Sea Grill Puente Romano

Un viaje inspirado en la rica tradición de Andalucía

Perdonen que empiece un poco gris pero ya suplí hace años mi ilusión por los lugares de papeo extremo lujoso y lujurioso, y hoy es el día que prefiero una ración de albóndigas con vino del año, o dormir con amigos en un agroturismo con manta de felpa Paduana. Sí, todos juntos como hermanos, miembros de una iglesia, alumbrando la chimenea o cortando jamón en calzones en la cocina, mejor que andar abriéndose paso entre peña haciendo reverencias, eligiendo almohadas y esas movidas que tanto gustan a las rusas que beben champagne con el meñique señalando a Campo de Criptana. A Marbella hemos de ir, ¡con una media!, como dice la canción Sanferminera, pero llena de tela, porque este tasco está en un hotel que cuesta un pastizal, ¡vaya por dios!

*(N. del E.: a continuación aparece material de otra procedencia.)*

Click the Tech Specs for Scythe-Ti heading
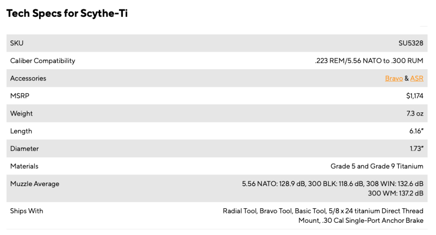 coord(67,13)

Marbella tiene un color especial, además de una climatología que vuelve loca a la colonia vasca que lleva allá toda la vida instalada y alejada de la llovizna y el sirimiri de las capitales vascas, disfrutando de una brisa marinera que refresca en verano y acaricia en los inviernos templados y luminosos que vuelven tarumbas a los visitantes acostumbrados a la grisura de la Gran Vía bilbaína o la donostiarra Fermín Calbetón. Es ciudad medio pompeyana, resguardada por una sierra que podría ser Vesubio pero es más maja que las pesetas, inofensiva, cuyo único fin es aliarse con la meteorología para que haga un tiempo del copón, hablando mal y pronto. La localidad es llana, maneja paseo marítimo interminable, playas inabarcables y posee doble personalidad porque es pija, “carisísima”, lujosísima, llena de descapotables y peña extravagante que pasea panteras por la calle como Dalí o Antoine d’Abbadie. Pero también es andaluza, honesta y luminosa, con su Plaza de los naranjos, churrerías, albercas, casas encaladas, viejas pelando la pava y terrazas guarras para echarse unas Cruzcampos.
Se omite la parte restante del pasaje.